For the past few days, a photo of the flag-draped coffins of U.S. soldiers killed in Iraq has bounded around the Internet and sparked a national debate on whether the American public should see them.

And the brouhaha cost two contractors working in the Middle East their jobs.

To further muddle the debate, some 361 pictures showing coffins at Delaware's Dover Air Force Base were released yesterday under a Freedom of Information request - initially denied by the Air Force but granted on appeal.

Those photos were initially posted on thememoryhole.org and featured elsewhere on the Internet.

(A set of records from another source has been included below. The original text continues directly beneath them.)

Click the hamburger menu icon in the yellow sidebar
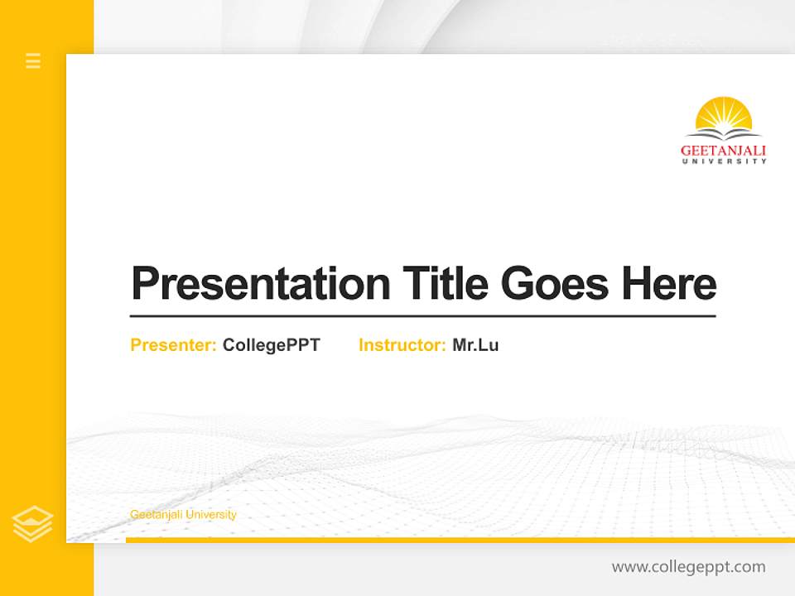point(33,60)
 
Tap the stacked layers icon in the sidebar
point(33,524)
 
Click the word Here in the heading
point(669,283)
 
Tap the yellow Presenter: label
point(173,345)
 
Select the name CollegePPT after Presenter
point(271,345)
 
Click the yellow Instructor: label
point(402,345)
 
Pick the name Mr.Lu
point(475,345)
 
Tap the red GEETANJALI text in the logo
point(723,151)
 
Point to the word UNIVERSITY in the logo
point(724,161)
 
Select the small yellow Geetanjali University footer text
point(183,515)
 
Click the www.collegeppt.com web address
point(688,567)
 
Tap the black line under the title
point(422,316)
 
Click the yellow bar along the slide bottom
point(460,540)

The Pentagon's tight lid on coffin photos - as well as any personal information or photos of Iraq casualties - has stirred a controversy that has grown with the body count.

Last Sunday, the first photo of an airplane filled with flag-covered caskets of 20 of the the war dead was printed in the Seattle Times. It was taken - without permission - by Tami Silicio, a 50-year-old Washington state woman who worked for a contractor at the Kuwait airport.

Silicio allowed the newspaper to print the picture, not so much to make a political statement, she said, but to show the respectful manner in which the war dead are treated.

Nevertheless, Silicio was fired yesterday by Maytag Aircraft, the contractor she worked for. So was her husband, who also worked for the company in Kuwait. Company officials said they were "good workers" but that U.S. military officials had raised "very specific concerns" about what had happened.

Just as the war was starting in March 2003, the Pentagon announced that "there will be no arrival ceremonies for, or media coverage of, deceased military personnel returning to or departing from Ramstein [Germany] air base or Dover base, to include interim stops." However, there's some confusion over what the earlier policies were. Officials at Dover said media photos have for the most part been barred there since 1991.

The Pentagon cited privacy concerns, but some political observers say the Bush administration also fears public support for the war might erode with too much coverage of casualties.

"Americans have always felt that war was unreal," said Susan Moeller, University of Maryland journalism assistant professor, who has written about war and photojournalism.

However, U.S. policy has been inconsistent. Pictures of American war dead were censored in World War II until 1943, when President Franklin Roosevelt found that reversing the policy actually built public support for the war. But in Vietnam, yearbook-style photos of American soldiers who died seemed to have the opposite effect.